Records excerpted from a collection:
☆ ☆ ☆ ☆

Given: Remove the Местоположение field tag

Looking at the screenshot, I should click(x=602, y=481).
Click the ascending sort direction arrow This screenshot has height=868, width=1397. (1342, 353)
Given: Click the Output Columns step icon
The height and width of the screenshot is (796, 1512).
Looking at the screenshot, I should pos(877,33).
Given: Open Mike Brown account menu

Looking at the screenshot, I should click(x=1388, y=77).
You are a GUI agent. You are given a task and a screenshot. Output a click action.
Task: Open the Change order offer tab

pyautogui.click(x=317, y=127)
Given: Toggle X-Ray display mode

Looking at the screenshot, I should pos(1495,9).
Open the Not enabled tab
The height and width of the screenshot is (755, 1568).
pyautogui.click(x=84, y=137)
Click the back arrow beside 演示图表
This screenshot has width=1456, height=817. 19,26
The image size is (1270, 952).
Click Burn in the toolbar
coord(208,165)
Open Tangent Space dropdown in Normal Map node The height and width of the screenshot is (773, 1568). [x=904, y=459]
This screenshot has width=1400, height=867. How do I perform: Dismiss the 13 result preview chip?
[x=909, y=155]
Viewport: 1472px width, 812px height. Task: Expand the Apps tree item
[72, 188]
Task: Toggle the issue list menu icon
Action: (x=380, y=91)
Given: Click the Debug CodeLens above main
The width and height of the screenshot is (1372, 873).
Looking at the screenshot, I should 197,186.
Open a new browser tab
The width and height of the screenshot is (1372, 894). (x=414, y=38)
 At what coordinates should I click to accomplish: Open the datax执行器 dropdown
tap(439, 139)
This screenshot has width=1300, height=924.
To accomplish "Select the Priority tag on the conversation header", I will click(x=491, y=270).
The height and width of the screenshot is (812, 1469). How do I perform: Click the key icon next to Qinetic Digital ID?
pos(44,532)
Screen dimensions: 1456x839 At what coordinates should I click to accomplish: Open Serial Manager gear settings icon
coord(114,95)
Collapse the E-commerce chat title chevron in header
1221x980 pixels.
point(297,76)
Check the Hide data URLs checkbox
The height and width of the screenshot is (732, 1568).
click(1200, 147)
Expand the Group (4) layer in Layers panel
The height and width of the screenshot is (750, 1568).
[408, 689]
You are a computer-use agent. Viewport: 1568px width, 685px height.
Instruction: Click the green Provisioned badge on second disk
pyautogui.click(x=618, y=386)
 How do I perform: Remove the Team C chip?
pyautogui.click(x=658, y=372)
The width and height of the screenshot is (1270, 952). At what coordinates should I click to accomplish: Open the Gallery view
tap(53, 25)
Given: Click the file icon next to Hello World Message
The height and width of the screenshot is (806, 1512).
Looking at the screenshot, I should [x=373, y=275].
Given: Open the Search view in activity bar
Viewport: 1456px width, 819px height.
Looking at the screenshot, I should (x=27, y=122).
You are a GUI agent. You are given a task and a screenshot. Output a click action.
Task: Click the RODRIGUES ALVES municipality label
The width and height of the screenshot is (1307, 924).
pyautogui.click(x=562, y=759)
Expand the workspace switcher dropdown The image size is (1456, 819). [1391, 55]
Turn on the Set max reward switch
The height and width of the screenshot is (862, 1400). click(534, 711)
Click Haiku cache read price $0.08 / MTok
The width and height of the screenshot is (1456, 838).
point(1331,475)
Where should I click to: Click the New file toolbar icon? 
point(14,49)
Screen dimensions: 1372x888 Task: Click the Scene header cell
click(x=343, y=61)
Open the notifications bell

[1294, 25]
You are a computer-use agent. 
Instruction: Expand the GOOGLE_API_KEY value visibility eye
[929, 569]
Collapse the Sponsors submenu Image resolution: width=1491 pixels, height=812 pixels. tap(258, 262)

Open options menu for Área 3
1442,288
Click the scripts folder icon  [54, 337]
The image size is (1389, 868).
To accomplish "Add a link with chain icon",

☆ ☆ ☆ ☆

WHAT IS EXPECTED => Write out each record exactly, without addition or omission.

EXERCISE SOLUTION =>
Given: Remove the Местоположение field tag

Looking at the screenshot, I should click(x=602, y=481).
Click the ascending sort direction arrow This screenshot has height=868, width=1397. (1342, 353)
Given: Click the Output Columns step icon
The height and width of the screenshot is (796, 1512).
Looking at the screenshot, I should pos(877,33).
Given: Open Mike Brown account menu

Looking at the screenshot, I should click(x=1388, y=77).
You are a GUI agent. You are given a task and a screenshot. Output a click action.
Task: Open the Change order offer tab

pyautogui.click(x=317, y=127)
Given: Toggle X-Ray display mode

Looking at the screenshot, I should pos(1495,9).
Open the Not enabled tab
The height and width of the screenshot is (755, 1568).
pyautogui.click(x=84, y=137)
Click the back arrow beside 演示图表
This screenshot has width=1456, height=817. 19,26
The image size is (1270, 952).
Click Burn in the toolbar
coord(208,165)
Open Tangent Space dropdown in Normal Map node The height and width of the screenshot is (773, 1568). [x=904, y=459]
This screenshot has width=1400, height=867. How do I perform: Dismiss the 13 result preview chip?
[x=909, y=155]
Viewport: 1472px width, 812px height. Task: Expand the Apps tree item
[72, 188]
Task: Toggle the issue list menu icon
Action: (x=380, y=91)
Given: Click the Debug CodeLens above main
The width and height of the screenshot is (1372, 873).
Looking at the screenshot, I should 197,186.
Open a new browser tab
The width and height of the screenshot is (1372, 894). (x=414, y=38)
 At what coordinates should I click to accomplish: Open the datax执行器 dropdown
tap(439, 139)
This screenshot has width=1300, height=924.
To accomplish "Select the Priority tag on the conversation header", I will click(x=491, y=270).
The height and width of the screenshot is (812, 1469). How do I perform: Click the key icon next to Qinetic Digital ID?
pos(44,532)
Screen dimensions: 1456x839 At what coordinates should I click to accomplish: Open Serial Manager gear settings icon
coord(114,95)
Collapse the E-commerce chat title chevron in header
1221x980 pixels.
point(297,76)
Check the Hide data URLs checkbox
The height and width of the screenshot is (732, 1568).
click(1200, 147)
Expand the Group (4) layer in Layers panel
The height and width of the screenshot is (750, 1568).
[408, 689]
You are a computer-use agent. Viewport: 1568px width, 685px height.
Instruction: Click the green Provisioned badge on second disk
pyautogui.click(x=618, y=386)
 How do I perform: Remove the Team C chip?
pyautogui.click(x=658, y=372)
The width and height of the screenshot is (1270, 952). At what coordinates should I click to accomplish: Open the Gallery view
tap(53, 25)
Given: Click the file icon next to Hello World Message
The height and width of the screenshot is (806, 1512).
Looking at the screenshot, I should [x=373, y=275].
Given: Open the Search view in activity bar
Viewport: 1456px width, 819px height.
Looking at the screenshot, I should (x=27, y=122).
You are a GUI agent. You are given a task and a screenshot. Output a click action.
Task: Click the RODRIGUES ALVES municipality label
The width and height of the screenshot is (1307, 924).
pyautogui.click(x=562, y=759)
Expand the workspace switcher dropdown The image size is (1456, 819). [1391, 55]
Turn on the Set max reward switch
The height and width of the screenshot is (862, 1400). click(534, 711)
Click Haiku cache read price $0.08 / MTok
The width and height of the screenshot is (1456, 838).
point(1331,475)
Where should I click to: Click the New file toolbar icon? 
point(14,49)
Screen dimensions: 1372x888 Task: Click the Scene header cell
click(x=343, y=61)
Open the notifications bell

[1294, 25]
You are a computer-use agent. 
Instruction: Expand the GOOGLE_API_KEY value visibility eye
[929, 569]
Collapse the Sponsors submenu Image resolution: width=1491 pixels, height=812 pixels. tap(258, 262)

Open options menu for Área 3
1442,288
Click the scripts folder icon  [54, 337]
The image size is (1389, 868).
To accomplish "Add a link with chain icon",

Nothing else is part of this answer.